READING TEXT
<<<<
Monday, July 2, 2012

At Least We All Agree on the Facts...Or Do We?

"Did you know that only about 1 percent of the corn we grow is eaten as corn?  The rest works its way into our food supply in other ways, such as animal feed or sweetener, or is used for industrial purposes like making fuel for cars."
If you think the above quote might have come from Michael Pollan or Marion Nestle or someone else known for criticizing our country's agricultural system, you're in for an eyebrow raise.  It's from something called the "Fact Book" on the website of the Corn Famers Coalition.

It's bragging.

The Corn Famers Coaltion has been around since 2009 in an effort "to educate policy-makers in Washington about how tech-savvy, innovative farmers are growing more corn every year...while using fewer resources and protecting the environment." The website is peppered with Rockwell-esque pictures and anecdotes of fifth-generation family farmers who are just so passionate about growing the plants that feed our country.  The coalition sees it as a good thing that technology continues to raise the number of bushels per acre that a single farm can grow, and that it continues to create demand to meet the supply.

It felt like I was reading the story of a rag-tag band of ingenious heroes who used their intelligence and dedication to persevere in the face of adversity.  They saw that their farming techniques were just too good, that they were producing too much and so they went to work finding ways for their fellow hard-working, family-loving Americans to be nourished in more and more ways by this wonderful crop.

It doesn't address why, instead of just, I don't know, growing a different plant, they instead choose to put all this technology into creating spaces for corn where there previously weren't any. I mean, I like dessert as much as the next person, but does everything have to be sweetened?  Even salad dressing?  Even ketchup?

The Corn Farmers Coalition doesn't just take pride in how much corn they grow, but how good the quality is.  They applaud American ingenuity for perfecting the technique of cross-breeding corn plants in order to produce a harvest with desirable traits.

The issue of genetic modification is suspiciously missing from the twenty-four page Fact Book.

Of course, there are some "facts"- like that claim from the coalition's mission statement that it somehow protects the environment- which are debatable at best, but before I get to that in a later post, I want to hear from you: Is picking one thing we're really good at growing and putting it in everything really such a bad idea? Is proudly admitting to many of the things for which they've been criticized and putting them in a new light a brilliant marketing move on the part of the corn farmers?  What else would you like to ask the Corn Farmers Coalition if you could?
>>>>
SOURCE INFORMATION
<<<<
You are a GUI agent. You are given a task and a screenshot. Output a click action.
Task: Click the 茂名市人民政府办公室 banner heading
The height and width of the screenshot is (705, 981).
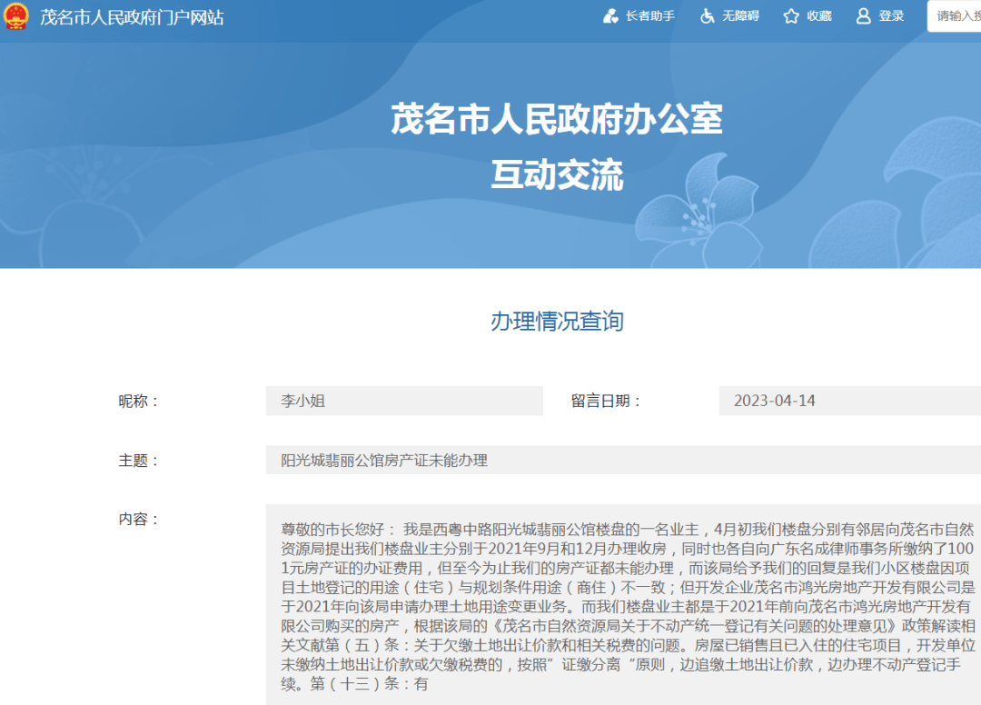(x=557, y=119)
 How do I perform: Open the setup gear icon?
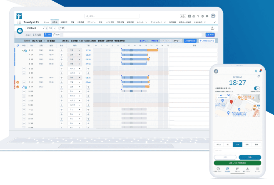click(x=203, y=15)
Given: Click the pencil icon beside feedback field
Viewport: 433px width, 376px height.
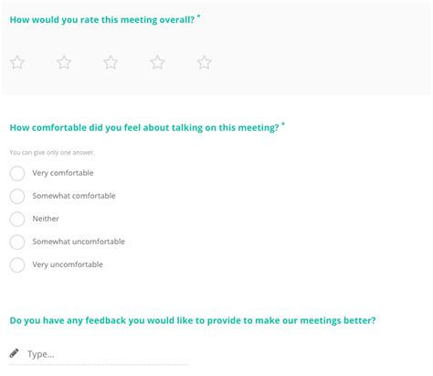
>>>>
ABOUT THIS TASK
Please answer from the blog post about the corn farmers: roughly what share of the corn grown is eaten as corn? The data has no connection to the blog post about the corn farmers.

PROBLEM SOLUTION
About 1 percent.